In the rabbinic world, there are things known as “rabbinic perks.”
While they might be few and far between, they come in handy every once in a while, especially when fighting a traffic ticket.
In the story of the Exodus, at the end of Parshat Vayigash, the Torah tells us that Pharaoh provided all clergy, Jewish and non-Jewish alike, with a “perk.” While he taxed everyone under his auspices, the clergy, including the entire tribe of Levi, were given a special parsonage exemption, including an eventual immunity from enslavement.

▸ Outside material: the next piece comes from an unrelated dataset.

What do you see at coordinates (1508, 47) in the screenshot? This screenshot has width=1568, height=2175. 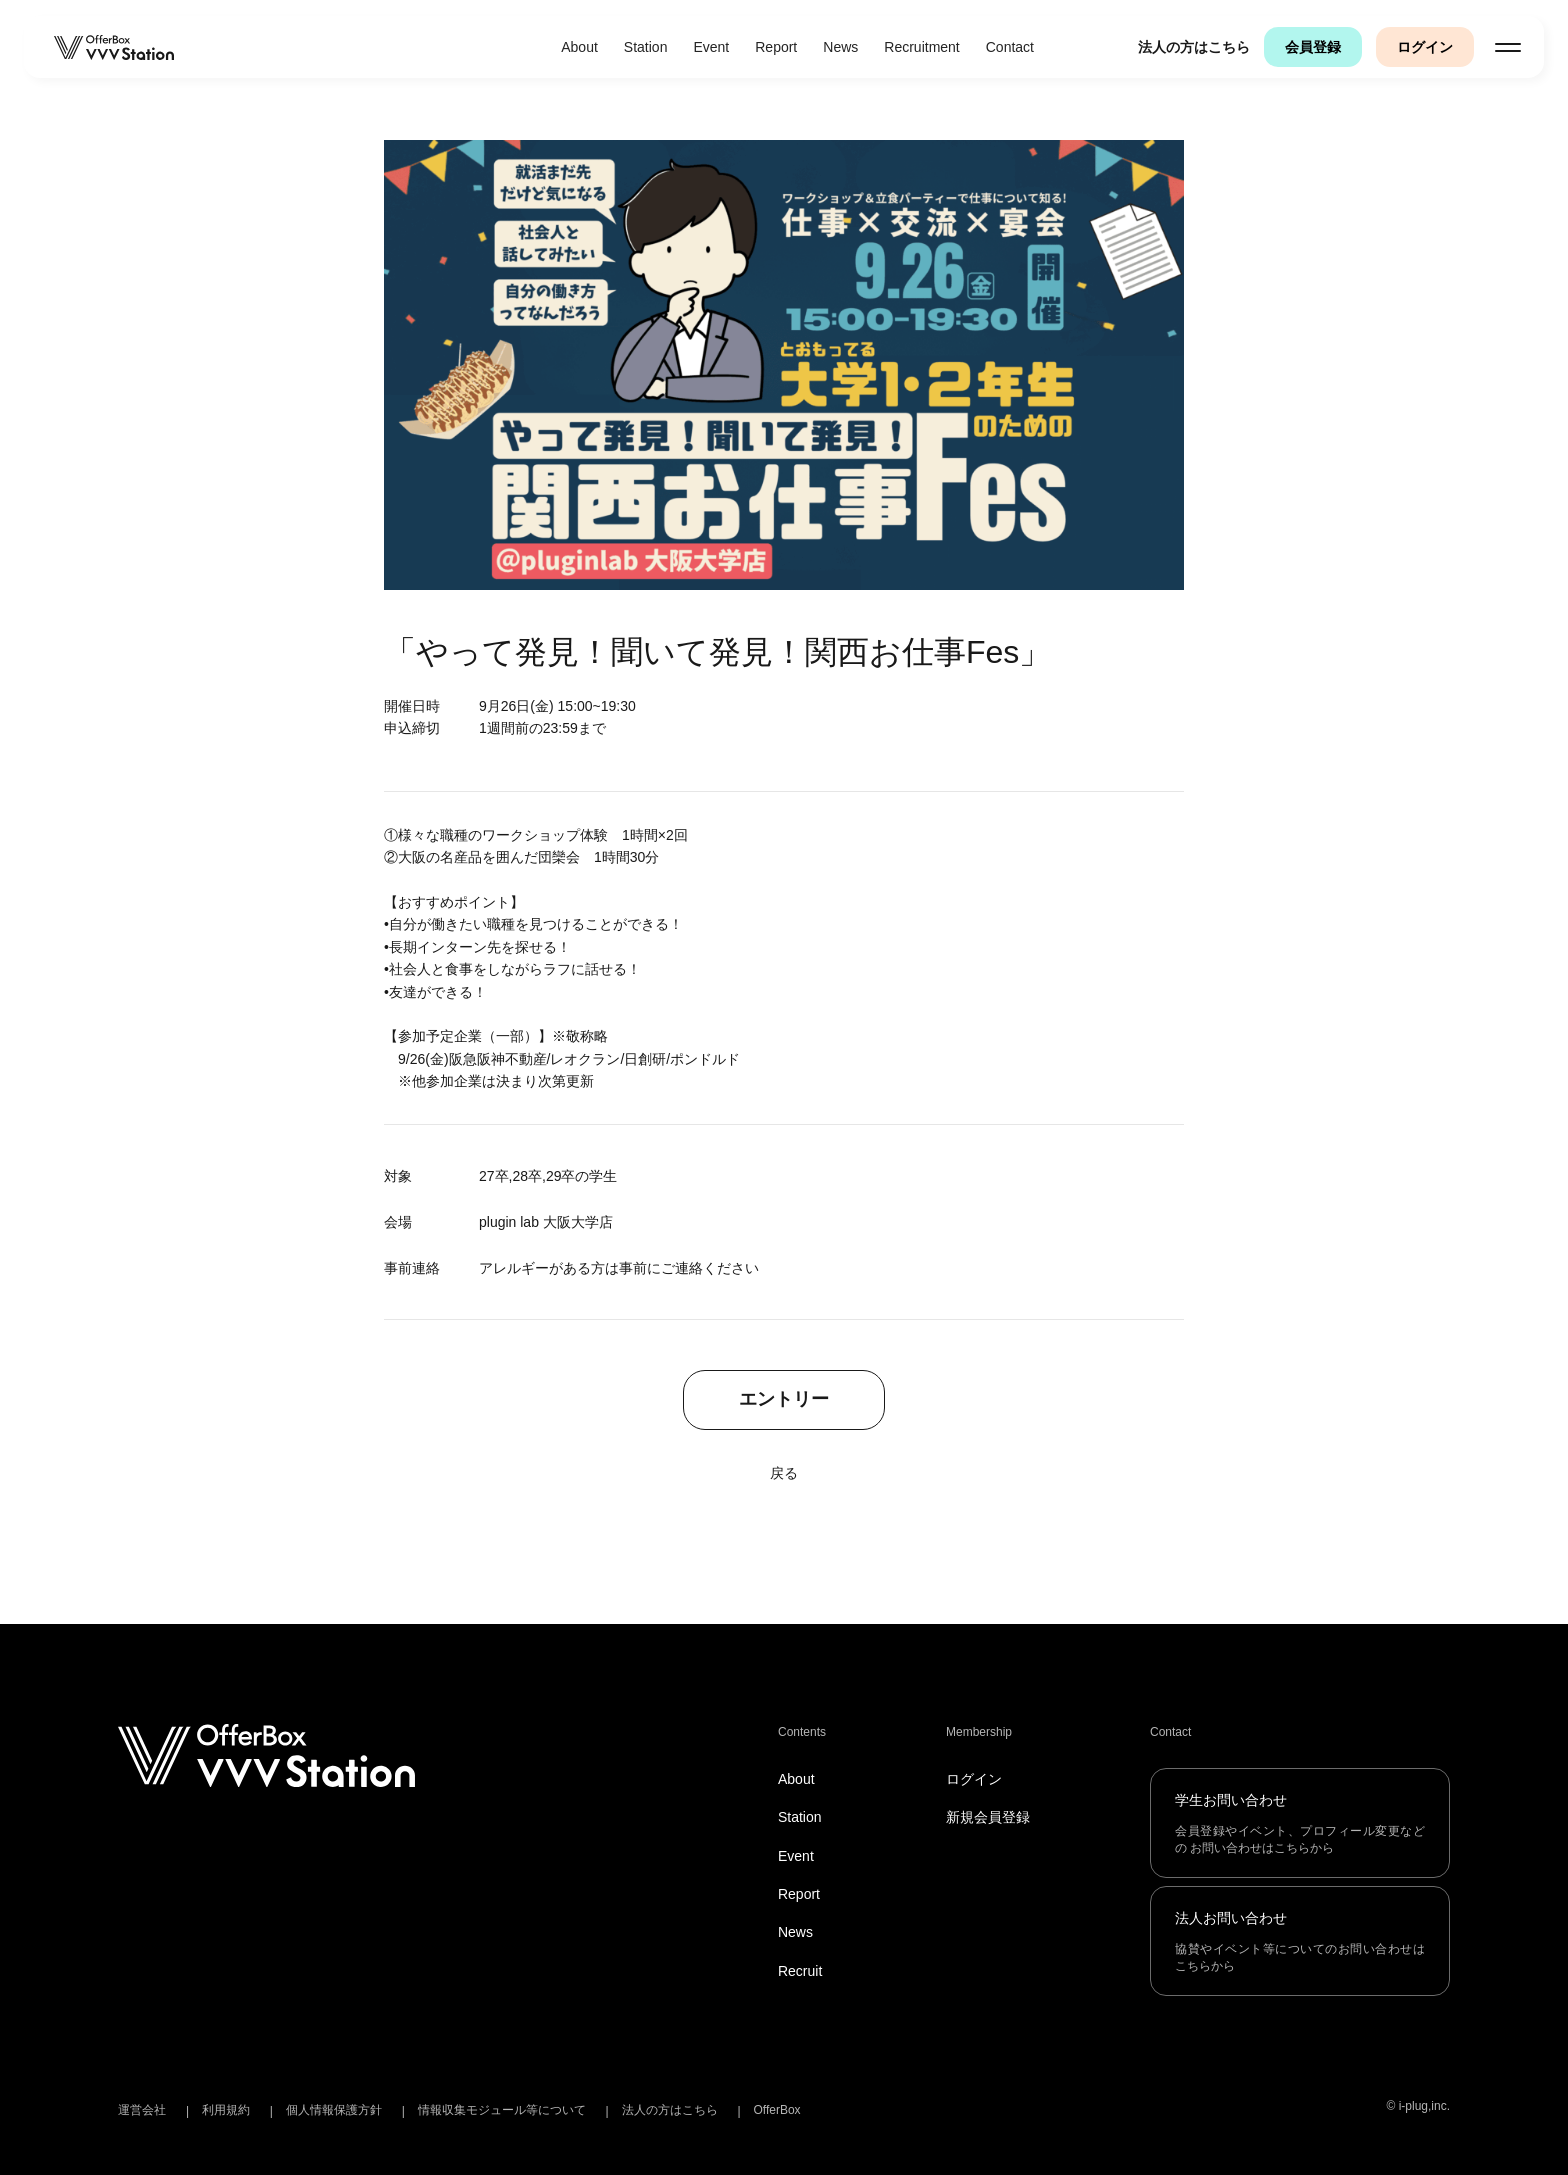 I see `[メニューを開く]` at bounding box center [1508, 47].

Rabbi Yonatan Eibshitz (18th century Prague) asks an obvious question. Why would Pharaoh, one of the paradigms of anti-Semitism, grant freedom to the tribe of Levi? If Pharaoh’s goal was to break the spirit of, and eventually eradicate, the Jewish people, why would he give this discharge to the Jewish clergy and specifically the tribe of Levi?

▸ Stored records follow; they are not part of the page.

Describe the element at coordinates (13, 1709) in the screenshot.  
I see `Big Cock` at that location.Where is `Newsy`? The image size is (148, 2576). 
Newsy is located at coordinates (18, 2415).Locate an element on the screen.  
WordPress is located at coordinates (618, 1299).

Rabbi Eibshitz explains that Pharaoh had an excellent political strategy. The Talmud tells us that Pharaoh’s magicians and fortune tellers told him many details about the future saviour of the Jewish people. Included in these details was that this saviour would come from the tribe of Levi.
Pharaoh the sociologist made a brilliant calculation. He figured that if this potential saviour did not endure the same suffering and torture as his enslaved brethren, it would be impossible for him to muster the motivation and inspiration needed to start a rebellion. Pharaoh assumed that if he shielded this “saviour” from being enslaved, the potential rebellion had no chance for success.
Without “feeling the pain” and plight of the people, without ever having experienced the agony, suffering, and humiliation that the Jewish people were subjected to, this potential dissident would never rise to power. So Pharaoh excused the tribe of Levi from being enslaved in order to squelch the drive of this “saviour.”
Pharaoh, however, was wrong. He failed to understand the makeup and sensitivity of a Jewish person. What Moshe, the greatest leader in our history, teaches us is that a Jewish person can reside in an affluent community on the other side of the world, and despite this still find the compassion and sensitivity for his “acheynu kol Beit Yisrael” on the other side of the globe. In spite of the opulence of Moshe’s upbringing – the fact Moshe grew up in the luxury of the king’s palace and did not endure the pains of slavery like his brothers – nonetheless he still heard their cries, and he still felt their pain. “Vayigdal Moshe vayetze el-echav vayar besivlotam” – the verse tells us that Moshe grew up (matured), then went out to his brothers and saw their suffering.
It’s a phenomenon that can’t be rationally explained, but the Jew always feels the plight of the impoverished. This is the concept of “kol Yisrael areyvin zeh l’zeh.” Each Jew is responsible for each other. If there is an issue that is affecting the Jewish people, or non-Jews alike, nothing in the world can impede our hearts from going out to them, and our hands from reaching out to them.
As we celebrate the holiday of Passover and the Festival of Freedom, we naturally remember those who are still fighting for their own exodus, whether it be on a national or personal level. When a cry goes out – whether in our neighbourhood, our homeland or anywhere else in the world – our ears are ingrained to hear it and respond eagerly.
With so much indigence and need out there, there is much work to be done. But whenever and wherever there is a shout for help, our people will stand up and shout back, “Hineini!” – “Here I am!”
Rabbi Ira Ebbin is spiritual leader of Montreal’s Beth Zion Congregation.